Ziemkiewicz: W tym roku różne rzeczy zaczną się walić

REKLAMA

Generalnie spodziewam się w 2014 r., że różne rzeczy zaczną się walić.

Na świecie najważniejsze będzie zawalenie się rządów Baracka Obamy przez m.in. fiasko jego sztandarowej reformy zdrowia, która się coraz bardziej w oczach obywateli kompromituje. Drugą rzeczą, może mniej dla Amerykanina bolesną, ale bardziej widowiskową, będzie zawalenie się jego polityki zagranicznej. Stany Zjednoczone są w tej chwili wypychane nawet z Bliskiego Wschodu, który był zawsze ich domeną. To, co się nie udało Związkowi Sowieckiemu nawet przy najgorszym prezydencie, jakim był Carter, w tej chwili udaje się słabnącej Rosji, która przestała być mocarstwem światowym. Mam wrażenie, że Amerykanie jednak lubią być mocarstwem i zapanuje pewne niezadowolenie.

REKLAMA

W Europie największym wydarzeniem staną się wybory. Wiele nie zależy od europarlamentu, ale bez wątpienia będzie to wydarzenie wizerunkowe, widowiskowe, dla Unii bardzo ważne. Te wybory, mimo usilnej propagandy, przyniosą wizerunkową klęskę tym, którzy wyznają utopię Europy w kształcie superpaństwa. Dobry wynik uzyskają ugrupowania eurosceptyczne i antyimigranckie. One będą miały razem, jeśli się nie pokłócą, jeden z trzech największych klubów. Trudno powiedzieć, jak sukces zagospodarują, ale dostaną około 1/3 głosów. Nie wiem, kto z Polski wejdzie do tego grona. Miałem swój pomysł listy, która wygrywałaby, ale skoro i narodowcy, i korwiniści, i gowinowcy idą osobno, to trudno powiedzieć, co z tego wyjdzie.

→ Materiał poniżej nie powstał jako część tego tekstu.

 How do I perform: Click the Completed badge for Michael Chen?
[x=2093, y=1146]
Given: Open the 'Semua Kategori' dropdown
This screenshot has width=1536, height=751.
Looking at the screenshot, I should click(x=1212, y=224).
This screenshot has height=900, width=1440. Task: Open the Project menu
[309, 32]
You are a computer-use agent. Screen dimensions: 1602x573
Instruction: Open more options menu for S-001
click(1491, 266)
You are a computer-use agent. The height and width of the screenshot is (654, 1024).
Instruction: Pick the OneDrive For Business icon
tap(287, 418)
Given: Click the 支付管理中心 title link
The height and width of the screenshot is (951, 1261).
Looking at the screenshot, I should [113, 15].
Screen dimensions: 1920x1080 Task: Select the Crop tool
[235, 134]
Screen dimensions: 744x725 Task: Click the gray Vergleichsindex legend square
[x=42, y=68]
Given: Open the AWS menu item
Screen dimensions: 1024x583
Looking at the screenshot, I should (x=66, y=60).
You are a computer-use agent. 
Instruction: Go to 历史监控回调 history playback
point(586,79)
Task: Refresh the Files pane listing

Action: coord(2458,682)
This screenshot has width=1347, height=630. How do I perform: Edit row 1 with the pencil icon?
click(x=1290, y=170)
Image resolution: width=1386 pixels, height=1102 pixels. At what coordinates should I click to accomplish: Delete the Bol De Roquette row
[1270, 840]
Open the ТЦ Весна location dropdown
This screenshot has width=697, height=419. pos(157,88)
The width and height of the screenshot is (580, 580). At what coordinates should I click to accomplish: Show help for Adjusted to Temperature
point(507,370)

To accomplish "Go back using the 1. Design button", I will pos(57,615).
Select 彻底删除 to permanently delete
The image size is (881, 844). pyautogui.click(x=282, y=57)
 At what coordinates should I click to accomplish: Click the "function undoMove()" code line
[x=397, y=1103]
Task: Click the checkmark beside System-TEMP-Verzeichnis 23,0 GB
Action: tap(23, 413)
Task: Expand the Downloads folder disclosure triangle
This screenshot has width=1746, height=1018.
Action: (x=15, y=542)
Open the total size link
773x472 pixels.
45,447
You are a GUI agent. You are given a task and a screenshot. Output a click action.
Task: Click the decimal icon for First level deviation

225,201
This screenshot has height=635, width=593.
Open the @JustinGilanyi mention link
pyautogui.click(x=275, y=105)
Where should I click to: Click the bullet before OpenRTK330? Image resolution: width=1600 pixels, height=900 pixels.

W Polsce nie spodziewam się żadnych istotnych wydarzeń. To będzie rok powolnego gnicia. Będzie gniła władza Tuska, gospodarka, ale ponieważ udało się rąbnąć pieniądze z OFE, więc w tym roku ani gospodarka, ani budżet się nie zawalą. Udało się Tuskowi zapanować nad partią, więc też się nie rozpadnie. Z kolei strategia PiS jest obliczona na jak najdłuższy marsz, niespieszno im do władzy, więc nie spodziewam się zasadniczej zmiany.